I was talking with a friend from church last night and we got to talking about the topic of “brokenness”.

This friend of mine referenced Psalm 51:17 “My sacrifice, O God, is a broken spirit; a broken and contrite heart you, God, will not despise.” – and then he said a phrase which I found particularly interesting: “My God likes broken people.”

He wasn’t saying that God likes to break people – he was saying that, much rather than despising broken people, the God of the Bible actually likes them, in the sense of having affinity for them.

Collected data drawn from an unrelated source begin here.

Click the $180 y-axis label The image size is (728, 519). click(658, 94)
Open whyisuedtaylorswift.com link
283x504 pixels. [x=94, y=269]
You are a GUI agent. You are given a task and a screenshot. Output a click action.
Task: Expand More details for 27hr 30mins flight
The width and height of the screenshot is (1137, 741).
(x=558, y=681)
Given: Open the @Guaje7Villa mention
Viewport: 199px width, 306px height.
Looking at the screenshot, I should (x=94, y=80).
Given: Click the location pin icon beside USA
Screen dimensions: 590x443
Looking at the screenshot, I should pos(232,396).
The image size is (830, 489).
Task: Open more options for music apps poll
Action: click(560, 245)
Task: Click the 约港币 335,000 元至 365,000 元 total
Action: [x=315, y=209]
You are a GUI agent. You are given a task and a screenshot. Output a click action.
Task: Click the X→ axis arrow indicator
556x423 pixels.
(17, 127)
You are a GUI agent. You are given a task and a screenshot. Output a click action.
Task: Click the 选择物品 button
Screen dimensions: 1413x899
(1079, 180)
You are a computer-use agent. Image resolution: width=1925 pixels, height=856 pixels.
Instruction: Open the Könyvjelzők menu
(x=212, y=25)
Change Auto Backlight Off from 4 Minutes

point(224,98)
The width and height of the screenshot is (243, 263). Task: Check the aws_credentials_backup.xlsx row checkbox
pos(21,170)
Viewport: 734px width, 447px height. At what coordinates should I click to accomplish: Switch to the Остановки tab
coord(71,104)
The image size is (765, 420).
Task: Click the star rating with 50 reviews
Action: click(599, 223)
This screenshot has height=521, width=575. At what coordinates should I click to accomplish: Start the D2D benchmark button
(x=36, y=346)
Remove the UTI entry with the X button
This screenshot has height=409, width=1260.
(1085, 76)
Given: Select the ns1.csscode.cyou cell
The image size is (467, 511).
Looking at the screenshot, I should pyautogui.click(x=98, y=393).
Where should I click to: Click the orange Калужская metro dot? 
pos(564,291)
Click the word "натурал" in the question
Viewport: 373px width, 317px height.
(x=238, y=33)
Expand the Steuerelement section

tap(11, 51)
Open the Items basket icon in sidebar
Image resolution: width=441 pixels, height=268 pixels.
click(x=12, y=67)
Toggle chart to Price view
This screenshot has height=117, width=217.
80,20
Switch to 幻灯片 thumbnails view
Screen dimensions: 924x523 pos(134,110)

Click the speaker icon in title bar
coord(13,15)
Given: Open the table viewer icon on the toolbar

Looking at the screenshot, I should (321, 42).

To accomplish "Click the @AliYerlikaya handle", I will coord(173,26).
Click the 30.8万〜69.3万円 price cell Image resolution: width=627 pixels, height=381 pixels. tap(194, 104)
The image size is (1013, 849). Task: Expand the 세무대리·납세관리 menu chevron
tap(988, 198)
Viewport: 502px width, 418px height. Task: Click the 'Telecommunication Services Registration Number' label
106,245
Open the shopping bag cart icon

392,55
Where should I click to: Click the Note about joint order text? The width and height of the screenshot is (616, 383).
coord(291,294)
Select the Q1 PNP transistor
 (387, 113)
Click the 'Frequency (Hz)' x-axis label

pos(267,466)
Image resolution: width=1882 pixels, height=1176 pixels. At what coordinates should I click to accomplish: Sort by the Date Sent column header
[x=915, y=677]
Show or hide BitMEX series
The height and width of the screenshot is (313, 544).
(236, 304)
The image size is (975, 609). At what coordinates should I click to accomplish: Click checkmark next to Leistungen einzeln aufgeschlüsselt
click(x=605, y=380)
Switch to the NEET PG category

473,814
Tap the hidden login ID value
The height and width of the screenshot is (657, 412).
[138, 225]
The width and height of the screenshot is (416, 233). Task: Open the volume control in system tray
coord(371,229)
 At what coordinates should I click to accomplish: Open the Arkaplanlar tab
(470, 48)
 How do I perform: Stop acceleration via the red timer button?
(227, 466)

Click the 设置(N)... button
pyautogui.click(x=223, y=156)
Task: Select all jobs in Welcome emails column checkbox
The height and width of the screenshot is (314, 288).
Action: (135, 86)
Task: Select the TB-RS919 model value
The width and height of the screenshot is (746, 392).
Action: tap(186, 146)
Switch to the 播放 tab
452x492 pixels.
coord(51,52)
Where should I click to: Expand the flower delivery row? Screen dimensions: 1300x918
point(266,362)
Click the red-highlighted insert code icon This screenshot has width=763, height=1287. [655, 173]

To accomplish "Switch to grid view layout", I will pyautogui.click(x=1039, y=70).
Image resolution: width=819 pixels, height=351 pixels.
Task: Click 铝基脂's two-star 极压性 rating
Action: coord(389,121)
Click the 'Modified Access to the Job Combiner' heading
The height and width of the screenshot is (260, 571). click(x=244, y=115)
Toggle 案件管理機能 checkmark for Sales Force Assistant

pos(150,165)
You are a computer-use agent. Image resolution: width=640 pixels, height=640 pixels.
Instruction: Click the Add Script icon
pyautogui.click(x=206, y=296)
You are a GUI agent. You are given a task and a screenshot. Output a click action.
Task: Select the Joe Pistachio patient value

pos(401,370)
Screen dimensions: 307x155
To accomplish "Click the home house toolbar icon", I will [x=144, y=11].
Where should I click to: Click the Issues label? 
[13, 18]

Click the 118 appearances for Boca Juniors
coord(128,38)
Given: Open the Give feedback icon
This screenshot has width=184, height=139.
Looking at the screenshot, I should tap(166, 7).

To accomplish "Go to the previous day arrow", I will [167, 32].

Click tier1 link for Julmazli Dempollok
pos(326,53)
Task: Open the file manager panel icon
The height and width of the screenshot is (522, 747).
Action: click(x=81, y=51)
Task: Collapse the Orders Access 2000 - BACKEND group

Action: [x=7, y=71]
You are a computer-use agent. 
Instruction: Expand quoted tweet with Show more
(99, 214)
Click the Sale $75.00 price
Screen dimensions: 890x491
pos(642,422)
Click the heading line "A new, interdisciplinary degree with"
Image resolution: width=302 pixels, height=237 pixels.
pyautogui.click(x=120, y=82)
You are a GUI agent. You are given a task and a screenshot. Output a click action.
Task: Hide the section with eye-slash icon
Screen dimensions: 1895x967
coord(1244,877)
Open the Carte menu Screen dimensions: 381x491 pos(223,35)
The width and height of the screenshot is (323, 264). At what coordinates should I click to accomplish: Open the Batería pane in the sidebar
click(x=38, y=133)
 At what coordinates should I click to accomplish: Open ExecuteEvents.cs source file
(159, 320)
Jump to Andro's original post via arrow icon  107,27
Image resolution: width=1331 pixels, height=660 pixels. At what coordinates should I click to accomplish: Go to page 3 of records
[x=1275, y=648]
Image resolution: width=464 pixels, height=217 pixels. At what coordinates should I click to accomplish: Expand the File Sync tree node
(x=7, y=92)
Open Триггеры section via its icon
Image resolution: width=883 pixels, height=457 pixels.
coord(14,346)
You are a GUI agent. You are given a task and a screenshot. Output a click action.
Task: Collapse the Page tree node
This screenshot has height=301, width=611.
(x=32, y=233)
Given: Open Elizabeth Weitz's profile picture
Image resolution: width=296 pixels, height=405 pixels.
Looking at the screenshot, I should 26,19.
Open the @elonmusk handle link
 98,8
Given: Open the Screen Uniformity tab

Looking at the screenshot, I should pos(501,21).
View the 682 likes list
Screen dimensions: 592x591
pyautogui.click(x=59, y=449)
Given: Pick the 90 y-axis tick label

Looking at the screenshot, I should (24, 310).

That reminded me of something: We as Christians tend to use the word “love” so much that it can lose it’s impact and weight; and even though “love” is supposed to be more than “like”, it would seem that because of our overuse, and perhaps mis-portrayal of the nature of “love”, “like” might actually have more significance to it.

Here’s what I mean: I have heard Christians say things to this effect: “I guess I have to love that person because I’m a Christian… but I sure don’t like them!”

I think that many times we even portray God’s love as a begrudging obligation which he has to do, but that doesn’t mean he has to “like” you!   For example:  “Well, I’m sure God loves that person (because He’s God and He doesn’t have a choice because He has to love everybody…)  but I’m sure that God LIKES me more than He likes that person…”

When we portray love as a dutiful thing which God and Christians are required to do, even if they don’t want to, “liking” people is what is left (at least in this perspective) to a person’s choice. It is in this sense that it actually means more to “like” someone than it does to “love” someone, because loving them is an obligation, but liking them is a choice.

I believe that God’s message to us would be: I don’t only love you, but I even like you!  I like the unique person I’ve made you to be!  I may not like your faults, but I came and died for those things, so that they could be put to death and the person I created you to be could be revealed to an ever-increasing degree. 

Furthermore, I believe that God would call us to not only “love” people out of obligation and duty, something you begrudgingly have to do, but I believe that God would call us to genuinely like people, choosing to have affinity for them and the unique people that God created them to be.

The other important area this gets into is the understanding that “Love”, as described in the Bible, is not primarily a feeling, but an action. To truly love someone is to will and to act for their good. Liking someone, on the other hand, is a feeling rather than an action.

Where our culture has gotten things mixed up is that we forget that love is primarily an action, not an emotion, and the result of this is that we end up contriving “loving” feelings for people for whom we feel no affinity. What is required of us is not the feeling of affinity, but the action of love. However, it is my experience that the feelings of affinity are one of the direct results of actions of love.

God showed his love for you in this: that while you were yet at enmity with him, he gave his son for you. Why? Because he wanted to save you and spend eternity with you. Why? Because he actually likes you.